• **RECORDS FOR THE EXERCISE**

------------------------------------------------------------

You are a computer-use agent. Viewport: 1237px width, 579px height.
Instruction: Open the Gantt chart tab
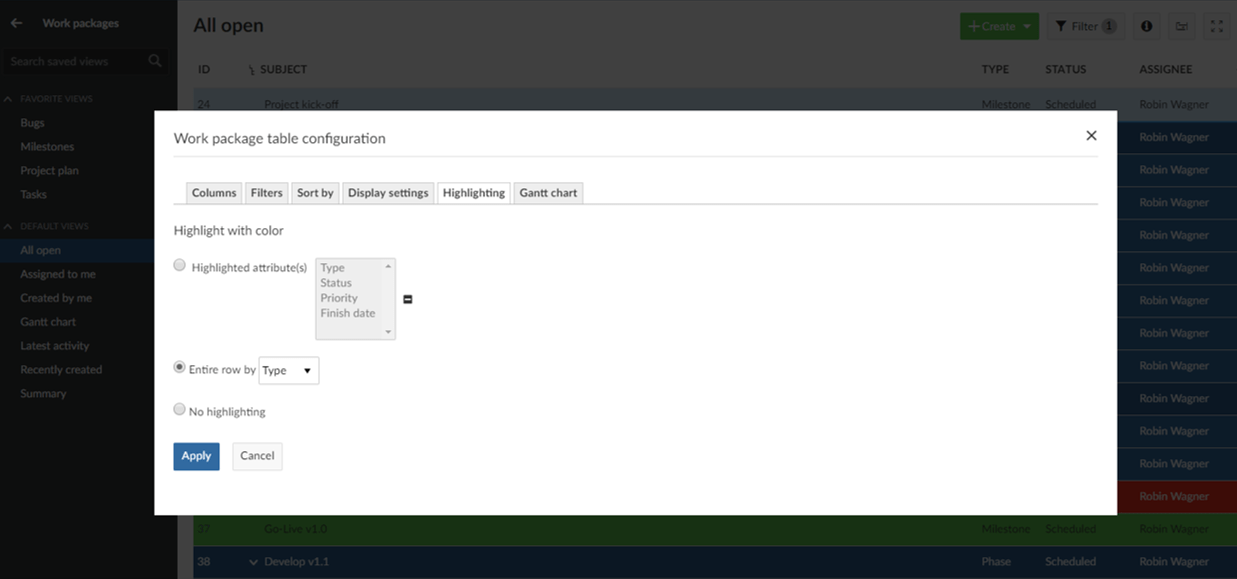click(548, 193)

------------------------------------------------------------

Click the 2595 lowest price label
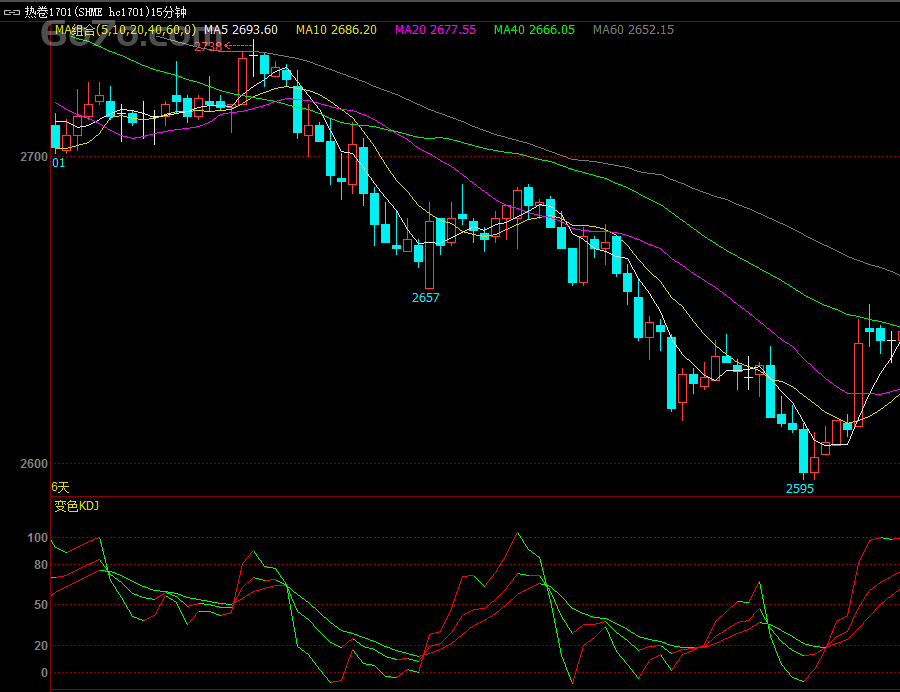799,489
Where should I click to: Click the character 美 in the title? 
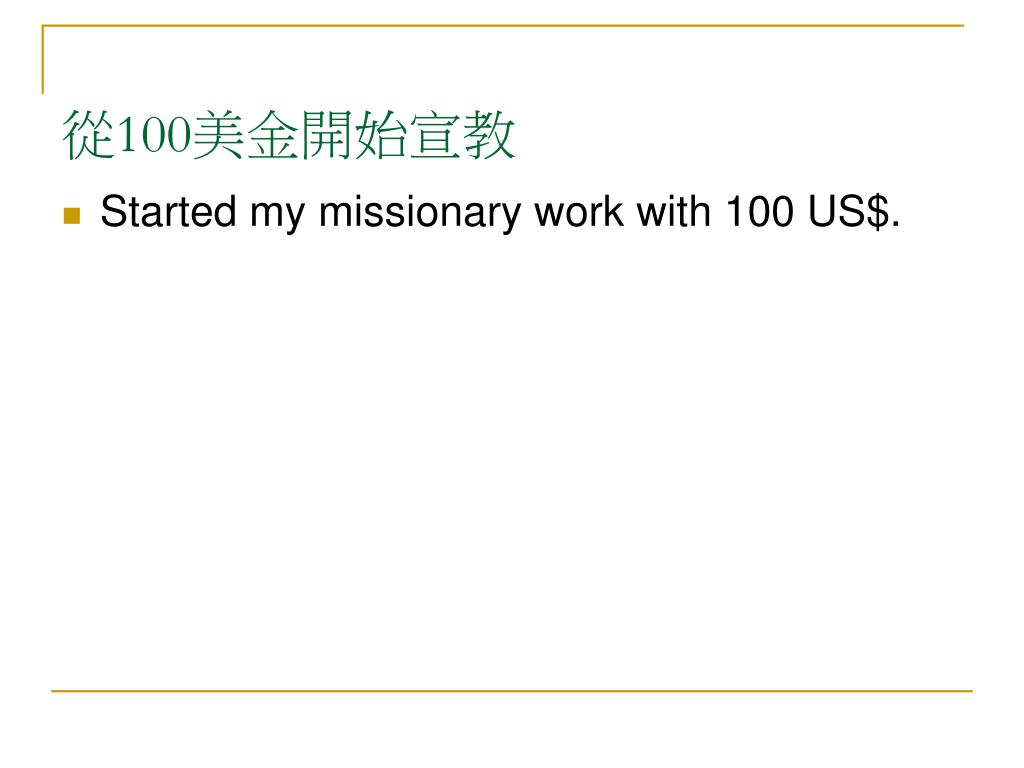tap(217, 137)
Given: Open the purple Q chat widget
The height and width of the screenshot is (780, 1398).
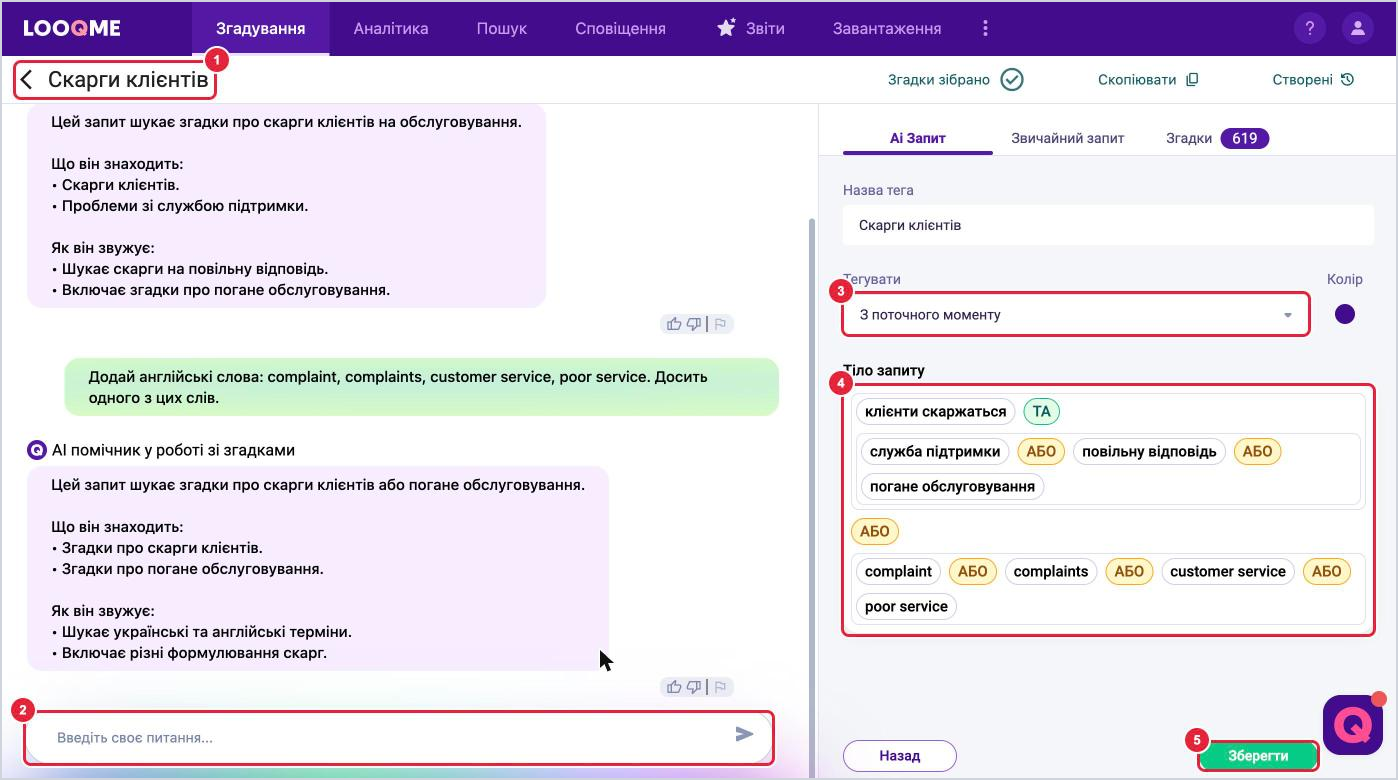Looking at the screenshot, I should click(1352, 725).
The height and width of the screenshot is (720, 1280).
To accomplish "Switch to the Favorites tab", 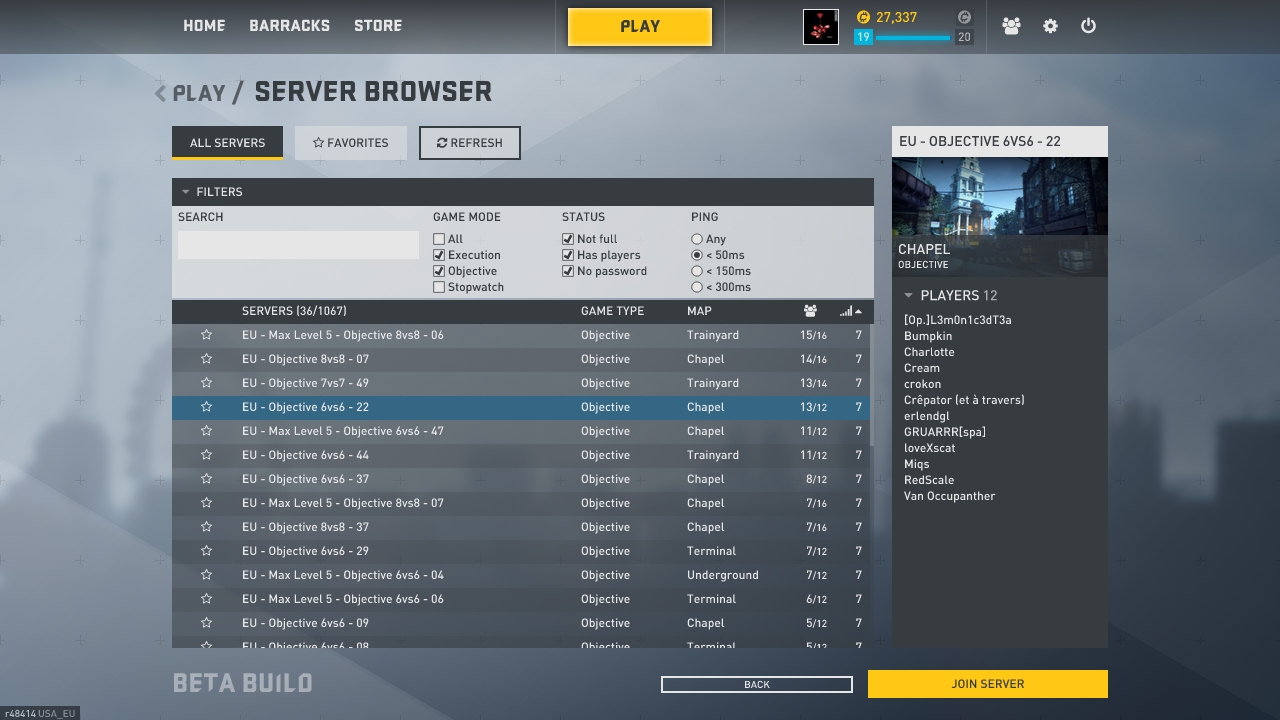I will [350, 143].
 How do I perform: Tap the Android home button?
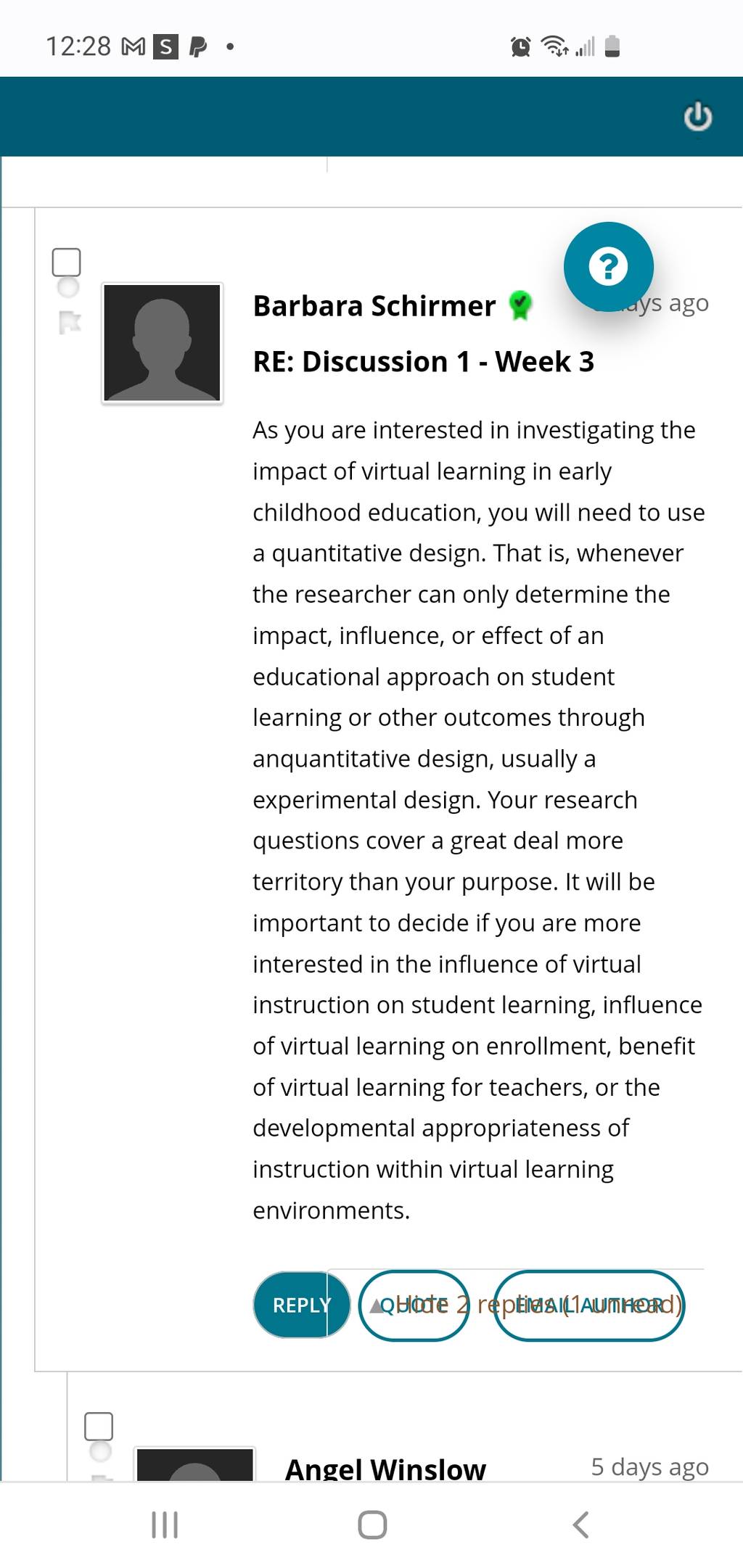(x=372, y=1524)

------------------------------------------------------------

Look above and copy only the lines from the one holding "Click the 2595 lowest price label" to the one holding "Given: Open the purple Q chat widget", both included, exactly, minus the pictures.

Click the 2595 lowest price label
799,489
Where should I click to: Click the character 美 in the title? 
tap(217, 137)
Given: Open the purple Q chat widget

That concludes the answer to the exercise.